Thing 5: Professional Networks

A medieval network

(Detail from London, British Library, MS Royal 13 B VIII, folio 8v – issued by the British Library under a Public Domain Mark.)

This image is of barnacled geese emerging from a tree. I’ve included it here as a representation of the weird way academic talent is nurtured and the crazy anachronism of digital networking and medieval studies. No? Ok, it’s a stretch, but I wanted to add something from the British Library’s Illuminated Manuscripts Catalogue and I couldn’t find a medieval spider in a web! (Very soon, I’ll post something on the BL’s sensible decision to put these images in the public domain.)

Recorded information:
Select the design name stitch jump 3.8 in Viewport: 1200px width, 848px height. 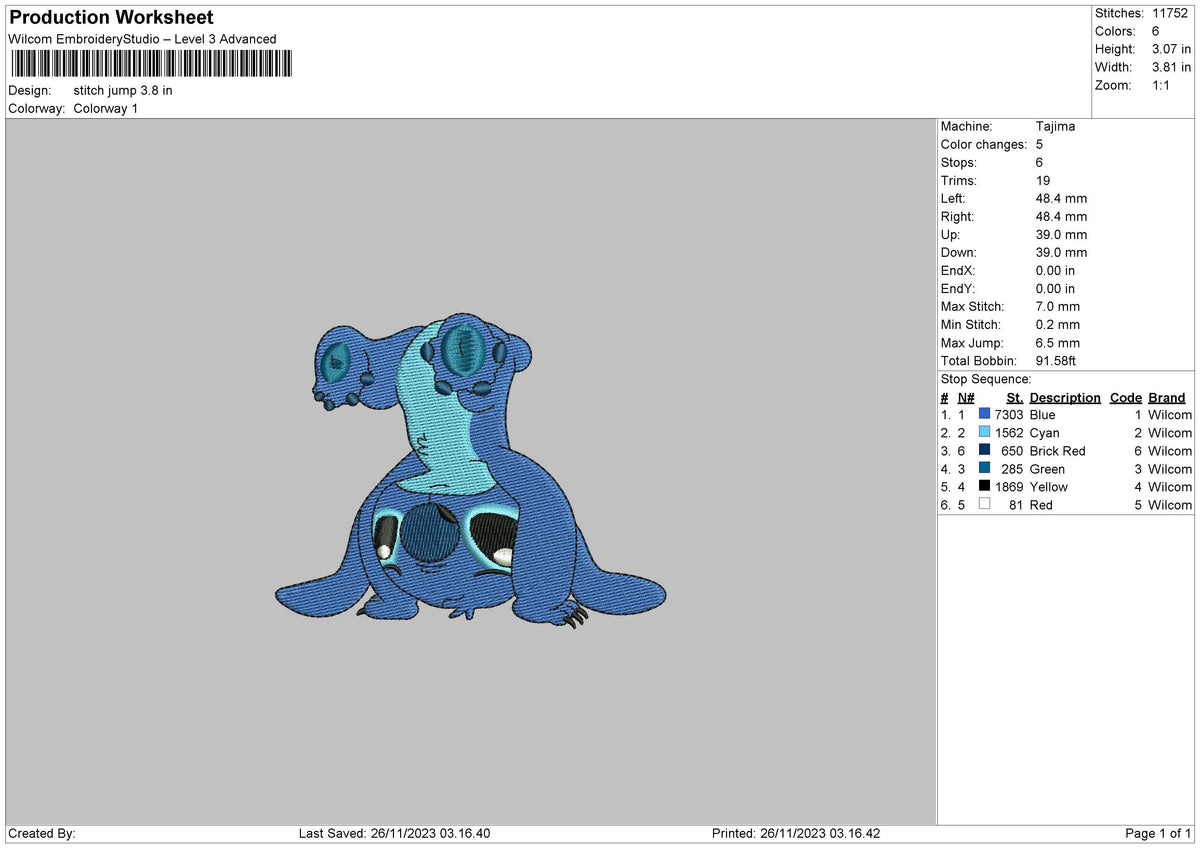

Required task A:
Put the sentence "This image is of barnacled geese emerging from a tree." from the blog post into Spanish.
Required task B:
Transcribe a passage from the blog post, beginning at the words "This image is" and stopping after the words "the public domain.)".
Required task C:
Condense the paragraph of the blog post that opens "This image is of barnacled geese" while keeping its main facts.
The data have no connection to the blog post.

Correct response A:
Esta imagen es de barnaclas que salen de un árbol.

Correct response B:
This image is of barnacled geese emerging from a tree. I’ve included it here as a representation of the weird way academic talent is nurtured and the crazy anachronism of digital networking and medieval studies. No? Ok, it’s a stretch, but I wanted to add something from the British Library’s Illuminated Manuscripts Catalogue and I couldn’t find a medieval spider in a web! (Very soon, I’ll post something on the BL’s sensible decision to put these images in the public domain.)

Correct response C:
The image shows barnacled geese emerging from a tree. The author admits it is a stretch to offer it as a symbol of how academic talent is nurtured and of the odd mix of digital networking and medieval studies. The real aim was to use something from the British Library's Illuminated Manuscripts Catalogue, since no medieval spider in a web could be found. A post on the BL's decision to put these images in the public domain will follow soon.